Count, please, the lines in the listing below that contain "Vichy", and reply with the count only.

┄┄┄┄┄┄┄┄┄┄

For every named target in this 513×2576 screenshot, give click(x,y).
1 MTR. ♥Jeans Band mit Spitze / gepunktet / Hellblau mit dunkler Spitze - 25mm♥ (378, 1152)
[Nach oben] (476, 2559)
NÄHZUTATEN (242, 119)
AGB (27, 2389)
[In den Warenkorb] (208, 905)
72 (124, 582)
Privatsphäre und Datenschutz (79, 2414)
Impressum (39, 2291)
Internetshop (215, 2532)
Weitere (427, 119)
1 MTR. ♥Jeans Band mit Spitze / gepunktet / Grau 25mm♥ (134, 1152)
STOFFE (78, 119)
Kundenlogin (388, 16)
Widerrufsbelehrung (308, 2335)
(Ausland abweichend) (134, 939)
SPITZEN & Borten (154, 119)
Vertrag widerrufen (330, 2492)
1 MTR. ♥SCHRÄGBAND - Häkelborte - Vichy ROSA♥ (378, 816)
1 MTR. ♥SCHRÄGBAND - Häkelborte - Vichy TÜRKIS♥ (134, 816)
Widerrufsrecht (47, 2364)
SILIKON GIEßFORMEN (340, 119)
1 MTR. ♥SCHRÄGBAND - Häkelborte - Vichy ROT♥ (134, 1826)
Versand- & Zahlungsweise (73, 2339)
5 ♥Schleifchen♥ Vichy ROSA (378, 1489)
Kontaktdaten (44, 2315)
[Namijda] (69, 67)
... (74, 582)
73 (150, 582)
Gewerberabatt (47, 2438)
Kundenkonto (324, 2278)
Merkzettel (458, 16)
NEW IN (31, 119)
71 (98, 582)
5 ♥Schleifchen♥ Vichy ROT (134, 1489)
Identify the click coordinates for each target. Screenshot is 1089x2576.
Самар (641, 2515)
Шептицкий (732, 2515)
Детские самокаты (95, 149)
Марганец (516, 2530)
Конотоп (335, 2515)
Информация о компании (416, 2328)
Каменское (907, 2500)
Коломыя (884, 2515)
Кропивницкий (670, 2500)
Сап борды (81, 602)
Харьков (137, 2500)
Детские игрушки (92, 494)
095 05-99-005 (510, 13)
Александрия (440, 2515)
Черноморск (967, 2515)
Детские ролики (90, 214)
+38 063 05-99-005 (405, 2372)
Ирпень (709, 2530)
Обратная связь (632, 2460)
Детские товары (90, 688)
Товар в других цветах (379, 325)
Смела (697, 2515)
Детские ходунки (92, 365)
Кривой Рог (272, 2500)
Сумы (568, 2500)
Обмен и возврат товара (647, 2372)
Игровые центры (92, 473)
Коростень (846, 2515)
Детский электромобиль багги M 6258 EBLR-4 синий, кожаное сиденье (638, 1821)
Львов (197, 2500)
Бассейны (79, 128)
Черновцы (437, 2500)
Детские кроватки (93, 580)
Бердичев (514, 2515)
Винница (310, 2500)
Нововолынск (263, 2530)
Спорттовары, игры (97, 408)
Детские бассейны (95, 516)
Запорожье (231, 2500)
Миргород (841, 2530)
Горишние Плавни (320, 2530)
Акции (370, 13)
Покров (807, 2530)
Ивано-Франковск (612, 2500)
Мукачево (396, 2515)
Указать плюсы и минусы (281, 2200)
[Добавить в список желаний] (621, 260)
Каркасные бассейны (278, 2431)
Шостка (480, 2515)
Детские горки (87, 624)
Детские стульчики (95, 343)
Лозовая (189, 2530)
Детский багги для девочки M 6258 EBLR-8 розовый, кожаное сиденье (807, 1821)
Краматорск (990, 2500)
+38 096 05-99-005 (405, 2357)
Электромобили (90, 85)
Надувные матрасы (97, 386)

┄┄┄┄┄┄┄┄┄┄

→ Response to this task
5